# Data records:
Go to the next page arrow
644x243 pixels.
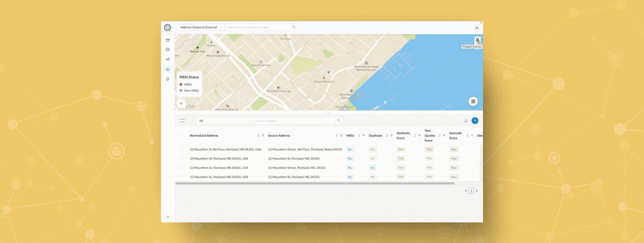pos(477,191)
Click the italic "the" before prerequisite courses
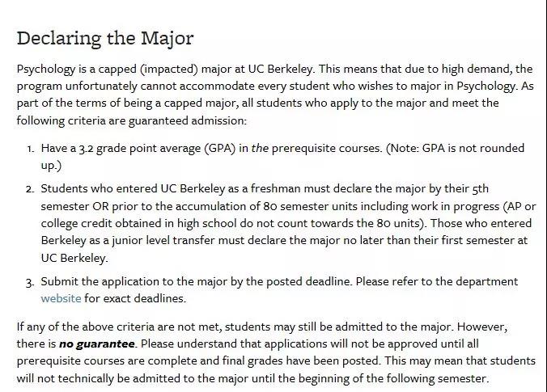The height and width of the screenshot is (392, 547). 260,149
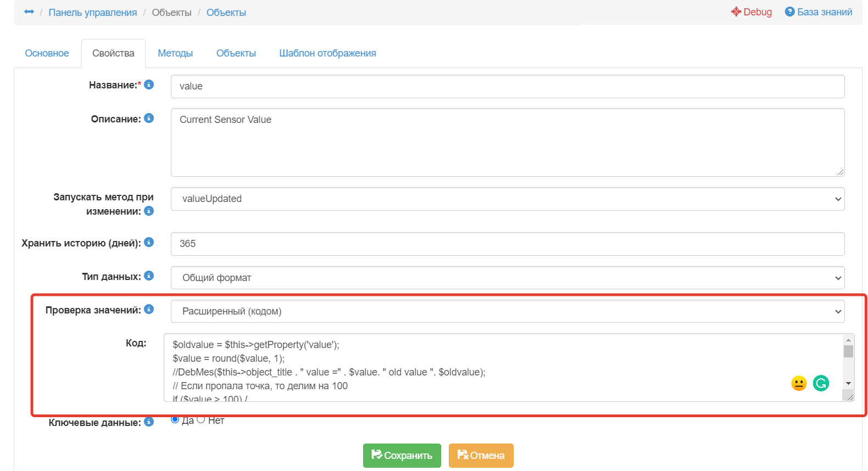Click the info icon beside Тип данных
868x471 pixels.
(149, 276)
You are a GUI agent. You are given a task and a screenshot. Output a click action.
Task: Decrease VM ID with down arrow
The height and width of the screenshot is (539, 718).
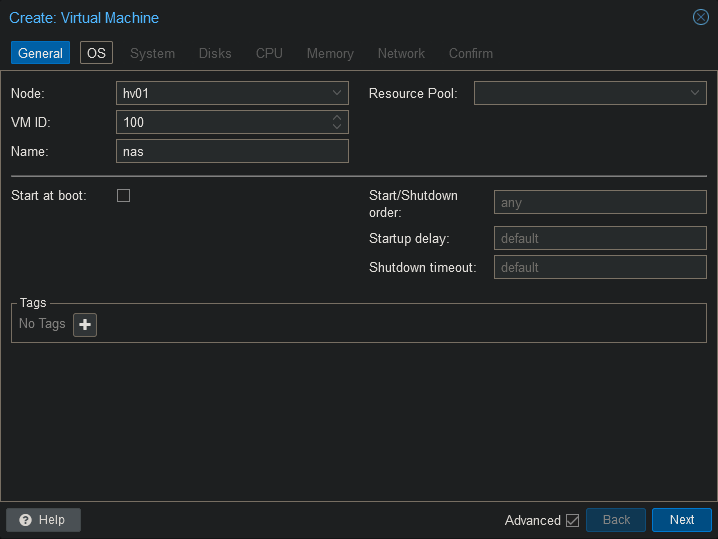(337, 127)
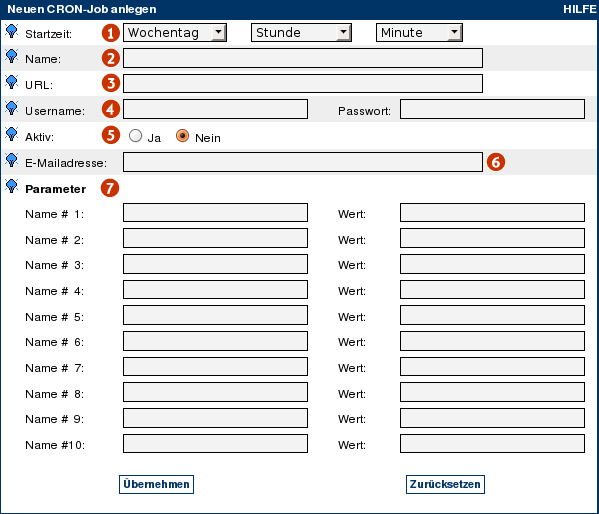Click the Zurücksetzen button
Screen dimensions: 599x514
click(x=445, y=484)
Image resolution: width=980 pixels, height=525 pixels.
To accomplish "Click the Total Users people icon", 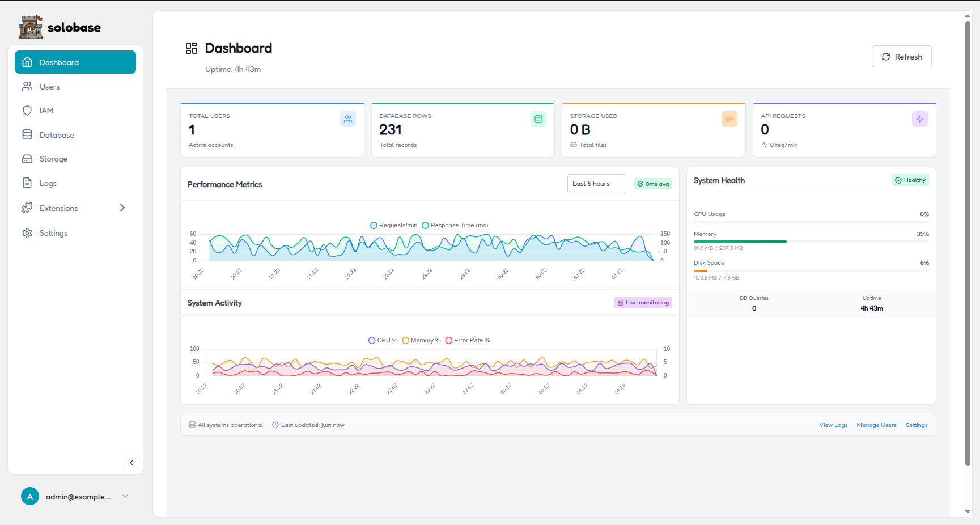I will click(348, 119).
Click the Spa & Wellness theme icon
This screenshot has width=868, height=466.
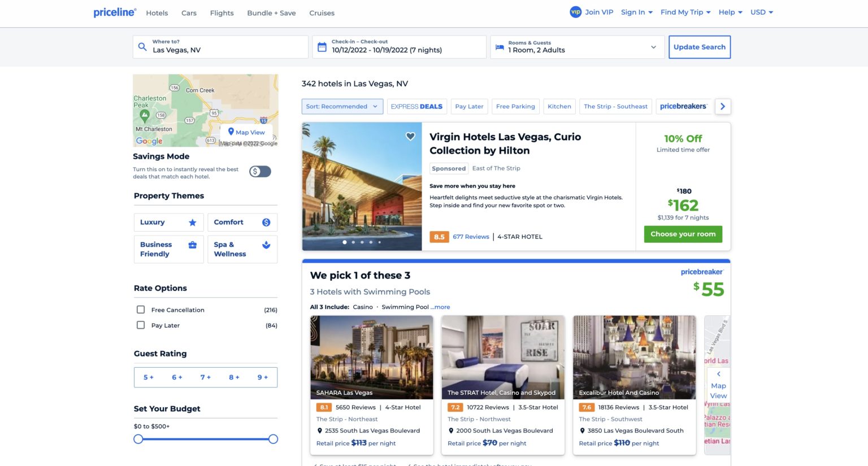(x=266, y=245)
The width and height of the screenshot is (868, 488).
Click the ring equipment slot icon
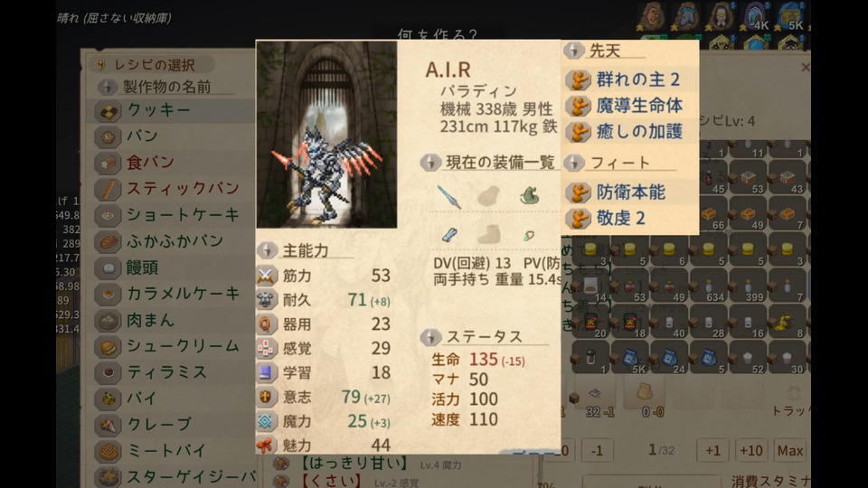coord(529,236)
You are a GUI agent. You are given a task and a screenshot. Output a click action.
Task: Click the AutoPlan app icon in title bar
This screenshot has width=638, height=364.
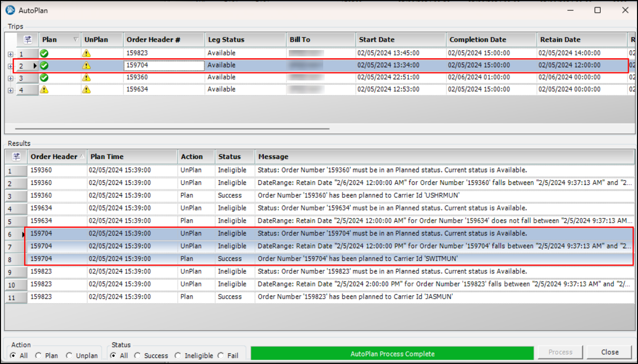[x=10, y=10]
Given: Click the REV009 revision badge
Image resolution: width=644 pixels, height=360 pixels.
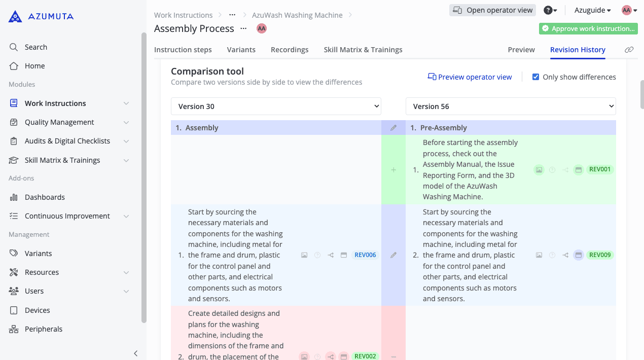Looking at the screenshot, I should [600, 255].
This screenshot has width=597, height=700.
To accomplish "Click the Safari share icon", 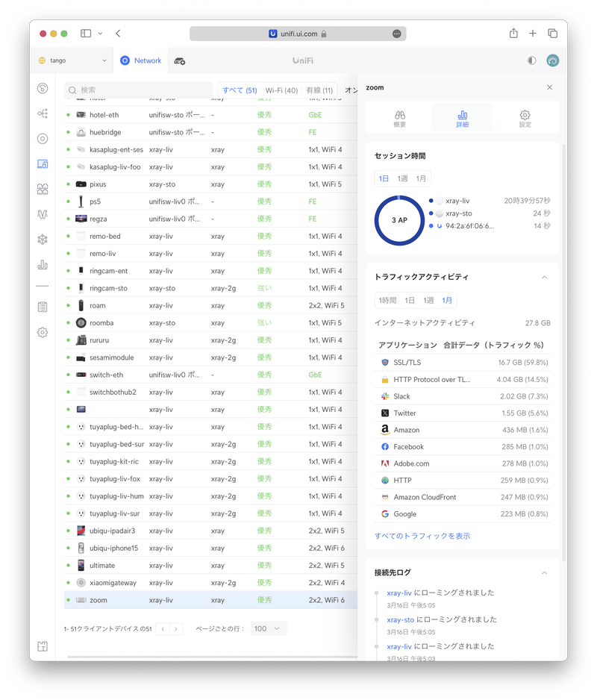I will 513,34.
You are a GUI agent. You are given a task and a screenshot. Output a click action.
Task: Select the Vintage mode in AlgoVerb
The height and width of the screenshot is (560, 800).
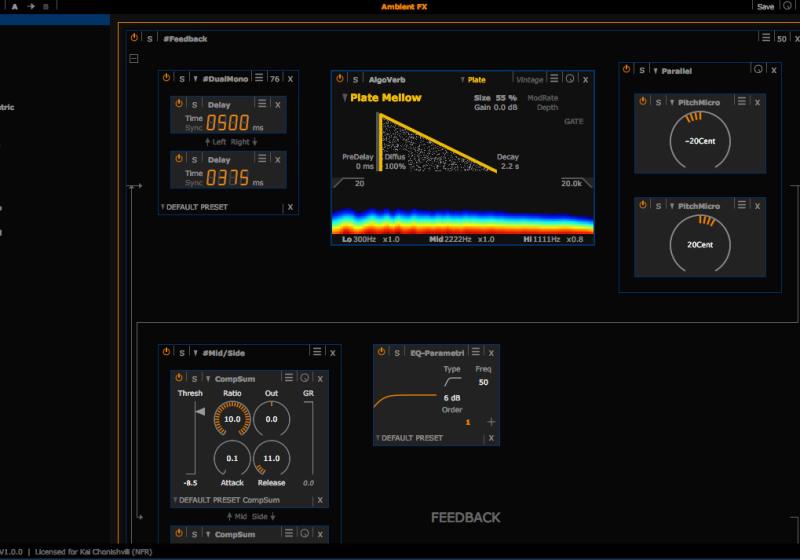(x=530, y=79)
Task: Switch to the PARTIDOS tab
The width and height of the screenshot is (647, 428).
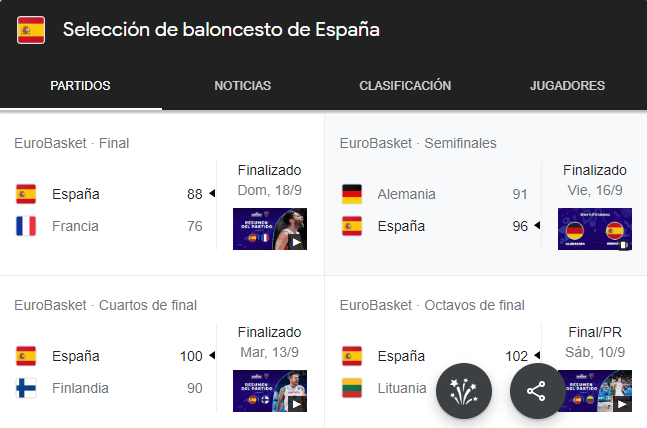Action: (x=80, y=86)
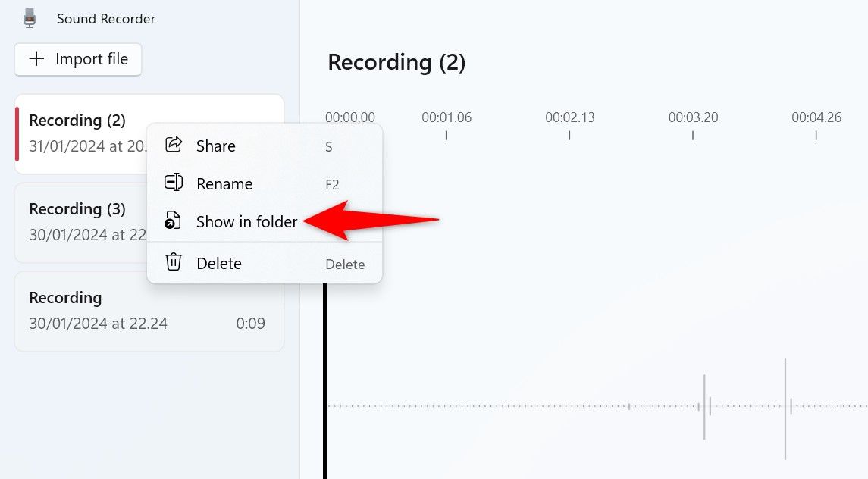This screenshot has height=479, width=868.
Task: Choose Delete from the context menu
Action: click(219, 263)
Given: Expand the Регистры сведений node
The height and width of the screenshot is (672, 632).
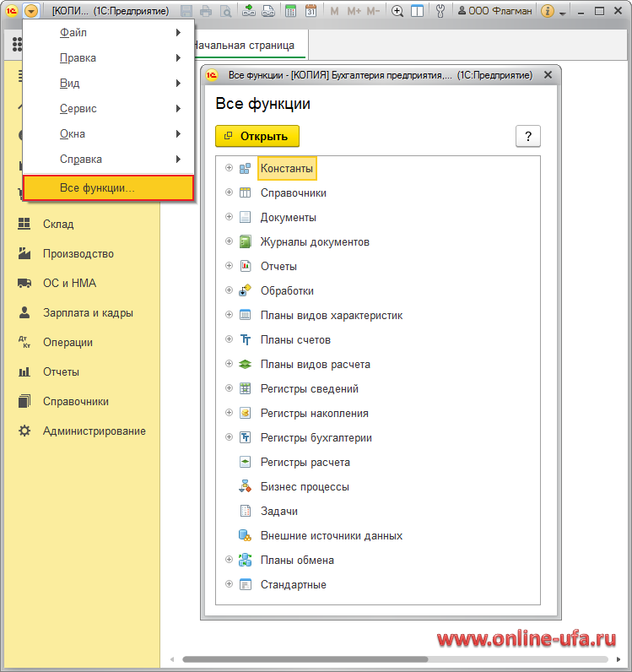Looking at the screenshot, I should point(229,388).
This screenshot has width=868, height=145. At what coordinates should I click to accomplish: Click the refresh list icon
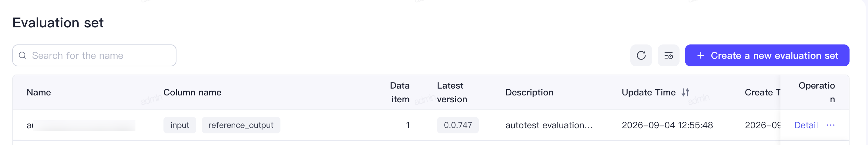[641, 55]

# WHAT YOU ARE ASKED TO DO:
Every line from the one holding "The height and width of the screenshot is (672, 632)." through the final line of the data above is to be reproduced exactly, both ends included, with the pictures left out.

# ANSWER TO THE PROBLEM:
The height and width of the screenshot is (672, 632).
Looking at the screenshot, I should point(229,388).
This screenshot has width=868, height=145. At what coordinates should I click to accomplish: Click the refresh list icon
[641, 55]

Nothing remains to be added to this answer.